*READING PASSAGE*:

****************************************

Skip to content

durgesh274/Find

 
 

Find

GSSoC 2026 CI Good first issue Open issues License MIT

Find x GSSoC 2026

Find is a local-first AI image intelligence platform for uploading, indexing, searching, and clustering images on your own machine.

All image processing, vector generation, and search stay inside your local stack.

See the mobile direction in docs/mobile-strategy.md, the desktop framework tradeoff analysis in docs/desktop-tauri-vs-electron-adr.md, and the broader installable local-first roadmap in docs/installable-local-first-architecture-roadmap.md.

What it does

  • Upload individual images or ZIP archives
  • Extract captions, detected objects, OCR text, EXIF metadata, and dimensions
  • Generate hybrid embeddings for semantic search
  • Automatically cluster related images after indexing completes
  • Browse gallery, inspect details, like/delete media, and review cluster members

Tech stack

  • Frontend: Next.js 16, React 19, React Query, Tailwind CSS, Biome
  • Backend: FastAPI, SQLAlchemy, PostgreSQL + pgvector, Redis, RQ, MinIO
  • ML pipeline: YOLOv10, Florence-2, PaddleOCR, SigLIP (open-clip), HDBSCAN

Architecture

Architecture

Screenshots

Upload

Upload

Gallery

Gallery

Search

Search

Clusters

Clusters

Delete

Demo

GSSoC'26 contributors

This project is open for GSSoC'26 contributions.

Install and run

Option A: one-command demo stack (recommended)

From repository root:

docker compose up --build

Services:

  • Frontend: http://localhost:3000
  • Backend API: http://localhost:8000
  • MinIO API: http://localhost:9200
  • MinIO console: http://localhost:9201

Notes:

  • Current Docker setup is GPU-oriented and expects NVIDIA GPU access.
  • If no root .env is present, compose defaults support local demo startup.

****************************************

*PROBLEM 1*:
Reproduce the part of the Find README from the words "docker compose up" through the words "local demo startup.", keeping every word unchanged.

****************************************

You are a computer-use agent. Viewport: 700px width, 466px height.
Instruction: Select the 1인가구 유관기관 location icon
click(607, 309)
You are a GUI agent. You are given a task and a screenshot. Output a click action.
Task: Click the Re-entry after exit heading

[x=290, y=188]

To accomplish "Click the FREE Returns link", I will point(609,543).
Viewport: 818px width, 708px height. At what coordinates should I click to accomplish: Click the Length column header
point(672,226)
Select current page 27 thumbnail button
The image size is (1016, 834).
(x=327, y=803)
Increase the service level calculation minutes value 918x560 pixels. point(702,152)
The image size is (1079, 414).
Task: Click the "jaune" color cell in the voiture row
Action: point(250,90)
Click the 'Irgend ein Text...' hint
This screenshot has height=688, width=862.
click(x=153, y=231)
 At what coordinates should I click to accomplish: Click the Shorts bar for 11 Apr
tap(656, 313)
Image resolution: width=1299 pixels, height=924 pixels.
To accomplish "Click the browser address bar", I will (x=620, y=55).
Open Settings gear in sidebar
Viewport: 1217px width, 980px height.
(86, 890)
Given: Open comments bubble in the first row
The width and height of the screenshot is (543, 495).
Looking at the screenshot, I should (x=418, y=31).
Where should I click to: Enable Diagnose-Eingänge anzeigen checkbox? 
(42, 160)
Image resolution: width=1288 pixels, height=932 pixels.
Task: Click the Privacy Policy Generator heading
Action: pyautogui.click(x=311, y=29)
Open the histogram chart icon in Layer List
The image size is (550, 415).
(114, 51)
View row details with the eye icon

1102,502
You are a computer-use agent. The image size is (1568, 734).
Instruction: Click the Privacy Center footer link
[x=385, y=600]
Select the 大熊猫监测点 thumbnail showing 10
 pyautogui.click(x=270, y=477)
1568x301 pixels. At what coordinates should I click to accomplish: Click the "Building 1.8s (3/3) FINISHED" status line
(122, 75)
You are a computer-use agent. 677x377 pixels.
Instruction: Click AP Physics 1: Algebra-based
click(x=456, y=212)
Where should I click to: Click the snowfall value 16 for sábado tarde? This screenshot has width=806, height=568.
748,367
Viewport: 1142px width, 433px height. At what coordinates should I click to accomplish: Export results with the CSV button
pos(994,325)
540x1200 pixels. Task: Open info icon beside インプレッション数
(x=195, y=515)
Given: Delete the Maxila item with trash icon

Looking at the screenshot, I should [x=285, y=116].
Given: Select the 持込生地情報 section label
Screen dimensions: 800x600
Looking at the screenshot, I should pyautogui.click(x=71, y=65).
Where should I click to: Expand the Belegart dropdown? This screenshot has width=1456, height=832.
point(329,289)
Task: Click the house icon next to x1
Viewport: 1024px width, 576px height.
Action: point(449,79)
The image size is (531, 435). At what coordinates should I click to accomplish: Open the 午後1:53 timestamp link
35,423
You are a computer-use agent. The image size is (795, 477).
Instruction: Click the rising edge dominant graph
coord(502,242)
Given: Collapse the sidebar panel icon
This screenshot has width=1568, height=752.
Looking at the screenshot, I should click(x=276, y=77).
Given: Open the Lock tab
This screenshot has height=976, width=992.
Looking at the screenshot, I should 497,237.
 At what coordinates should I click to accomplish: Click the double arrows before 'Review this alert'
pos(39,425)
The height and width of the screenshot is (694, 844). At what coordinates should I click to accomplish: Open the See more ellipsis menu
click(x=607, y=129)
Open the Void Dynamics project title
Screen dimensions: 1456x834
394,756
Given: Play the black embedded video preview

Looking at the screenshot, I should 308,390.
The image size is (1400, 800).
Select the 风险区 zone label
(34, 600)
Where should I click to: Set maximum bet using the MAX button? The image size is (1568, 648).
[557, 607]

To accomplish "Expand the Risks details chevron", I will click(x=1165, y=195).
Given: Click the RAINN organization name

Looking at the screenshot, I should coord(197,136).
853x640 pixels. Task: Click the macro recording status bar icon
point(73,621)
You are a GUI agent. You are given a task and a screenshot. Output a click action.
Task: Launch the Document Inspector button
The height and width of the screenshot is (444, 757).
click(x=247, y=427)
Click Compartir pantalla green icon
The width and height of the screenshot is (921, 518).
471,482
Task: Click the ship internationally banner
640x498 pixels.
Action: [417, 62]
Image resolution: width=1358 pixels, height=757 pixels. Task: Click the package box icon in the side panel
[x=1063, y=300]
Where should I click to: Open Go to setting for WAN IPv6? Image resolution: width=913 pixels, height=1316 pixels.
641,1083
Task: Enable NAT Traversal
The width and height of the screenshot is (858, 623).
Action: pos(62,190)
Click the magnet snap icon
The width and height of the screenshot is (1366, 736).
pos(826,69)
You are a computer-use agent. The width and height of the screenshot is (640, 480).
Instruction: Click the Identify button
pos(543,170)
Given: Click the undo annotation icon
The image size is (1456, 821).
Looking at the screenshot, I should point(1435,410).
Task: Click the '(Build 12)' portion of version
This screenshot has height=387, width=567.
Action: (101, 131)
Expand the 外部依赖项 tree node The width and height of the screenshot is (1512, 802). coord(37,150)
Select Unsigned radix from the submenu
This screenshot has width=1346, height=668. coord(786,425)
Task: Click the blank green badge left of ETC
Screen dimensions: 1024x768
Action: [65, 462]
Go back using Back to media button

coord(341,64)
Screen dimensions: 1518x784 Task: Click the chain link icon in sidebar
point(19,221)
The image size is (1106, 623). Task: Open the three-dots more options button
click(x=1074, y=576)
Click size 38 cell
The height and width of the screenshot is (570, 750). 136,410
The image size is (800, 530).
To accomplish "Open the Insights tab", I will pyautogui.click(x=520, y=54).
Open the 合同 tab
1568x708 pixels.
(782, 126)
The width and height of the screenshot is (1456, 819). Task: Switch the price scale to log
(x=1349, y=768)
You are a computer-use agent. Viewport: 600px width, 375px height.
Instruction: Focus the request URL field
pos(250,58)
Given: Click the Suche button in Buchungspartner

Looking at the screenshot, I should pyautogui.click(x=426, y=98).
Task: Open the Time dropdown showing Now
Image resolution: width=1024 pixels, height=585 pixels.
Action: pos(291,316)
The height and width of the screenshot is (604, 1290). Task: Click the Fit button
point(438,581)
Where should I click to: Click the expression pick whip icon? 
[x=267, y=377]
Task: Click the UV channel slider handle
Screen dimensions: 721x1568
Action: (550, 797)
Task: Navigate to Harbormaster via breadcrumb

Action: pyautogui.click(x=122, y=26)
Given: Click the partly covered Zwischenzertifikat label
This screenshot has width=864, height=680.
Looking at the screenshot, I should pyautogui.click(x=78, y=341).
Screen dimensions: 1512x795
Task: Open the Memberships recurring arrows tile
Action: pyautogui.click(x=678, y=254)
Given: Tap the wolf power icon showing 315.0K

****************************************

*PROBLEM 2*:
In the records, quote the lines exactly, starting at the line that contains "Given: Click the partly" and stopping after the line that contains "Task: Open the Memberships".

*ANSWER 1*:
docker compose up --build

Services:

  • Frontend: http://localhost:3000
  • Backend API: http://localhost:8000
  • MinIO API: http://localhost:9200
  • MinIO console: http://localhost:9201

Notes:

  • Current Docker setup is GPU-oriented and expects NVIDIA GPU access.
  • If no root .env is present, compose defaults support local demo startup.

*ANSWER 2*:
Given: Click the partly covered Zwischenzertifikat label
This screenshot has width=864, height=680.
Looking at the screenshot, I should pyautogui.click(x=78, y=341).
Screen dimensions: 1512x795
Task: Open the Memberships recurring arrows tile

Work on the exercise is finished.